The SRG reiterates a continuous duty on landlords to keep rented premises “in a reasonable state of repair,” with an expectation that maintenance obligations are judged against factors such as the property’s age, the rent charged and the expected lifespan of fittings and components. The guideline lists specific landlord responsibilities to ensure the structure and exterior are sound, water, electricity and sanitation systems are functioning, fixtures and fittings provided with the tenancy remain serviceable, and common areas and access points are safe for occupants.
Crucially, Section 5.11.3 of the SRG identifies a defined set of urgent repairs that require landlord action “as soon as reasonably possible” once they have been notified. The list includes burst water services, blocked or broken sanitation systems, serious roof leaks, dangerous electrical faults, flooding or major structural damage, breakdowns of water or electricity supply, and any condition rendering the premises unsafe or insecure. The purpose is to distinguish routine maintenance from situations that present immediate health and safety risks and demand rapid remediation.
The guideline also gives tenants a practical route to address inaction by landlords. Under Section 5.11.4, where a landlord has been notified and fails to carry out necessary repairs within a reasonable time, tenants may arrange for repairs themselves. The SRG requires that tenants use qualified or licensed professionals where appropriate, maintain proper documentation including written notice to the landlord and receipts for costs, and seek reimbursement from the landlord upon production of those receipts. Tenants cannot rely on this remedy if the damage was caused by their own actions.
An escalation framework is laid out to ensure disputes are handled progressively. Tenants are advised first to notify landlords—preferably in writing—and give them a reasonable opportunity to respond.
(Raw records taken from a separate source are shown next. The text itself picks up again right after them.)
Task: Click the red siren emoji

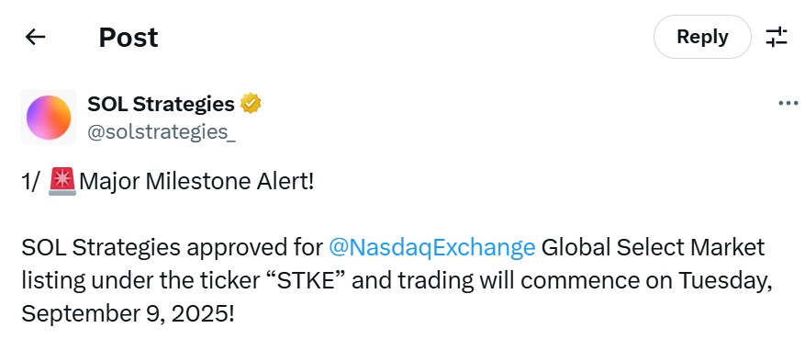Action: 62,182
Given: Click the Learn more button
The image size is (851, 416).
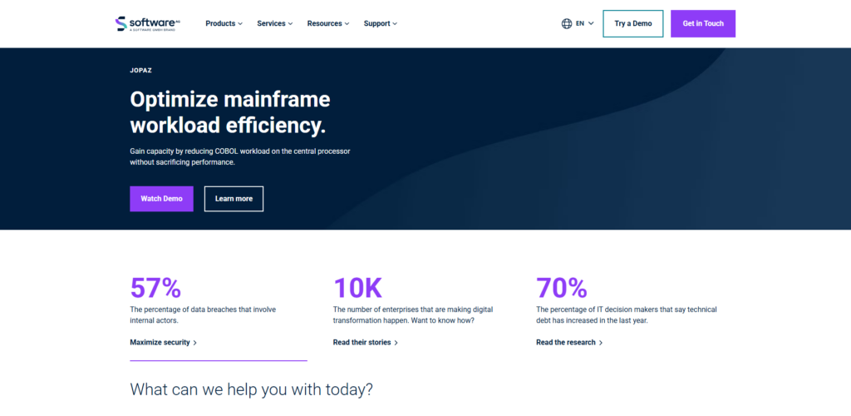Looking at the screenshot, I should point(234,199).
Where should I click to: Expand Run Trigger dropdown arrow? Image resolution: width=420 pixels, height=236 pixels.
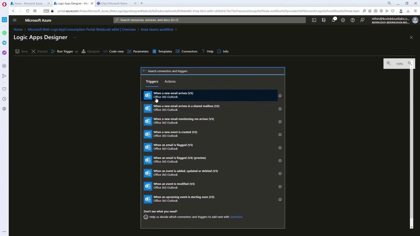click(x=76, y=51)
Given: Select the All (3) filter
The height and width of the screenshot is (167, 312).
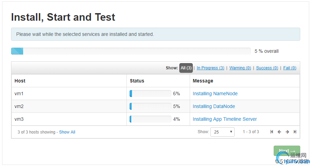Looking at the screenshot, I should (186, 68).
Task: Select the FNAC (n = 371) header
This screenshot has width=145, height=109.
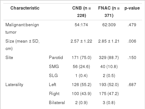Action: 109,12
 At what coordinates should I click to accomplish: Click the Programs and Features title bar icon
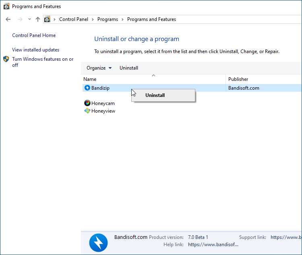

If follow‑ups and formal requests are ignored, Section 5.25 allows complaints to be lodged with consumer protection agencies for investigation and mediation. Matters that involve health or structural danger can be referred to municipal councils or public health authorities for inspection. For monetary claims such as unreimbursed repair bills, the guideline points tenants toward the Small Claims Tribunal or the courts for legal redress.
The SRG also sets important limits on tenant responses. Most notably, tenants are reminded that they must not withhold or stop paying rent unless ordered to do so by a court or tribunal. The guideline’s combined emphasis on documentation, allowing landlords a fair opportunity to remedy faults, and the availability of regulated compensation and dispute‑resolution channels aims to balance tenant safety with landlord rights.
While the SRG is not a law and does not itself create enforceable statutory penalties, its detailed provisions provide a clearer standard for what constitutes a habitable tenancy and a step‑by‑step process for tenants and landlords to follow when urgent repairs are needed. For renters living with faulty wiring, leaking roofs or interrupted services, the guideline offers a practical path to safety: notify the landlord in writing, document the problem, seek qualified repairs if required, and escalate through regulatory or legal channels if necessary—keeping rent payments current unless a tribunal directs otherwise.